Asked who will decide who pays for the performance bonds if the issue is not resolved, Geisen only said, "We're working on it."
Supreme Court Chief Justice John D. Minton appointed Geisen to investigate the state's courthouse construction program after the Lexington Herald-Leader reported that Codell Construction of Winchester was routinely bonding only the amount of its fee on courthouse projects rather than 100 percent of the contract value.
Codell is construction manager on nearly 70 percent of new courthouse projects — 24 of the 35 projects currently at issue. Construction managers on the other 11 projects are Alliance Construction of Glasgow or Branscum Construction of Russellville.
John W. Hayes, a Lexington attorney who represents Codell, could not be immediately reached for comment.
Geisen's comments came at a meeting of the Court Facilities Standards Committee, a 10-member panel under the auspices of the Administrative Office of the Courts, which reviews new court facilities statewide.
It was the group's first meeting since Minton said on March 24 that he would ask county judge-executives to require construction managers on their courthouse projects to furnish immediately a performance and payment bond equivalent to 100 percent of the contract sum.
Geisen concluded that state law, state court regulations and contracts between construction managers and counties for new courthouses require 100 percent payment and performance bonds as soon as contracts are signed.
Minton replaced Joseph E. Lambert as chief justice last year. Lambert, who retired, spearheaded the ambitious program to put a new courthouse in every county.

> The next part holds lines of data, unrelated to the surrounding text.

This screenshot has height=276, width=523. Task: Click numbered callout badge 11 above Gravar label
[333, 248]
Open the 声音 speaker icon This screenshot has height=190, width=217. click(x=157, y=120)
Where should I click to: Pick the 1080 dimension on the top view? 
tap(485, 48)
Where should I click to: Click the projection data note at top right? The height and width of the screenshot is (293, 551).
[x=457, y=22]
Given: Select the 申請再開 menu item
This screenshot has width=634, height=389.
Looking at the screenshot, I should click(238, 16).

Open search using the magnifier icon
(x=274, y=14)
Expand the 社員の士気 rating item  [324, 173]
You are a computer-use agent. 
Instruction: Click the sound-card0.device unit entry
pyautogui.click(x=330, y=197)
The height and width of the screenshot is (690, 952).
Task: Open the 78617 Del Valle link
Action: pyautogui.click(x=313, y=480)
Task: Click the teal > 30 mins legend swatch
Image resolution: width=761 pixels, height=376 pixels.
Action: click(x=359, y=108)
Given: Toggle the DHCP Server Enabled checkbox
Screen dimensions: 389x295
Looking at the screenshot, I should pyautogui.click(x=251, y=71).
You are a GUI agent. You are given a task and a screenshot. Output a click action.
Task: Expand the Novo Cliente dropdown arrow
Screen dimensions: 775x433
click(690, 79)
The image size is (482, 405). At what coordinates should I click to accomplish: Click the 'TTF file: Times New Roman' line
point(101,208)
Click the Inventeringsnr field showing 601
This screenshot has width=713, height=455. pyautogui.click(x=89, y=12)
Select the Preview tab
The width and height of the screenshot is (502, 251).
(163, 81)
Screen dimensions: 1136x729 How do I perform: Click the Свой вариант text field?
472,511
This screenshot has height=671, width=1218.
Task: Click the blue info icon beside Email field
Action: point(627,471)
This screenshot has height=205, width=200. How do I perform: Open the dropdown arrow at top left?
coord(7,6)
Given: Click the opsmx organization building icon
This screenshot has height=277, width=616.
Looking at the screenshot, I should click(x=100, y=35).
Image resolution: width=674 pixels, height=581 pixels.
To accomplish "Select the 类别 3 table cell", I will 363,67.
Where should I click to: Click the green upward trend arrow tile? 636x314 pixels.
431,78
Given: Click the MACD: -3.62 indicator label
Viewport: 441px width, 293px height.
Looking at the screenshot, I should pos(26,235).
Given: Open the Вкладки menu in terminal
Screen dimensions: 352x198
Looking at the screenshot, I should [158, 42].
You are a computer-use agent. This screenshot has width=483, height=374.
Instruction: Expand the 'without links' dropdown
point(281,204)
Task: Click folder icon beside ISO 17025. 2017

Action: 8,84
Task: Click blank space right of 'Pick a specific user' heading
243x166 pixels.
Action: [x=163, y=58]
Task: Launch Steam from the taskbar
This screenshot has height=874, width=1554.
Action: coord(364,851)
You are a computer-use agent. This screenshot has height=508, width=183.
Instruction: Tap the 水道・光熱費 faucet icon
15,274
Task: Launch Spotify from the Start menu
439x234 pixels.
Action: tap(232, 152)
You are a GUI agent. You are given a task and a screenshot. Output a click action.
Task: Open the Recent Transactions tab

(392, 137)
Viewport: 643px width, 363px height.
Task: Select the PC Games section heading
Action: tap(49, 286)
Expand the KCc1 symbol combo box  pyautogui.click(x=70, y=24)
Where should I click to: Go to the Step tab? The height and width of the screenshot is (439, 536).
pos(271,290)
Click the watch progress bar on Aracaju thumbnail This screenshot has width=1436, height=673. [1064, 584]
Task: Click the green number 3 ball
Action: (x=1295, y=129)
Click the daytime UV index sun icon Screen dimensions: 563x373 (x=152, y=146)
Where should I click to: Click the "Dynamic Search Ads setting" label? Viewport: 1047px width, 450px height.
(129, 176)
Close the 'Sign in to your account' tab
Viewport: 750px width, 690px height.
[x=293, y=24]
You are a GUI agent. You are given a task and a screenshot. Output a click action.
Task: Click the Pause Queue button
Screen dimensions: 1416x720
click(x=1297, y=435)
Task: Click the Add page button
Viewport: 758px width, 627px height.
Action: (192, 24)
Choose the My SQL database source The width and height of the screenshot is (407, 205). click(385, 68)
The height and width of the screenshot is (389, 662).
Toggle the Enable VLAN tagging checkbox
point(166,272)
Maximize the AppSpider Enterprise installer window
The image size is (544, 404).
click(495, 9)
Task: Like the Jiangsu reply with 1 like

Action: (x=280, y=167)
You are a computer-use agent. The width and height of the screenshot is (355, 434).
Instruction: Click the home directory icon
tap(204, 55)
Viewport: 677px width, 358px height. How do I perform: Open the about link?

Geisen said in an interview that he has followed up with county judge-executives to be sure construction managers "are putting forth a good-faith effort" to secure full bonding.
"We have learned that they are doing that," he said.
Asked if any construction manager has challenged his opinion, Geisen said, "I have talked to some of their attorneys and some believe that the county should pay the premium for the 100 percent of the bond.
"I'm of the opinion that the bond performance cost is included in their fee."
Asked whether county governments or construction managers should pay for the full bonding, Minton said, "That's a matter of debate."
Minton also noted that there will be no requests for new courthouse projects in the six-year building plan the courts will submit in the next few weeks for consideration by the 2010 General Assembly.
In other business Friday, the standards committee signed off on three new courthouse projects — an $11.5 million center in Owen County, a $20.5 million facility in Hopkins County and a $9.5 million courthouse in Todd County.
The panel learned that Todd County was financing its project with the Kentucky Association of Counties at an interest payment rate of 3.79 percent.
Sen. Robert Stivers, a co-chair of the committee, said that rate is much lower than that charged by many other financial institutions for courthouse projects. He said the usual rate is at least 4 percent.
Stivers, R-Manchester, said he has asked the budget staff of the Administrative Office of the Courts and the state legislature to look at KACO's financing arrangements and find out why more state building projects do not take advantage of its low rates.
"This could save millions of dollars," he said.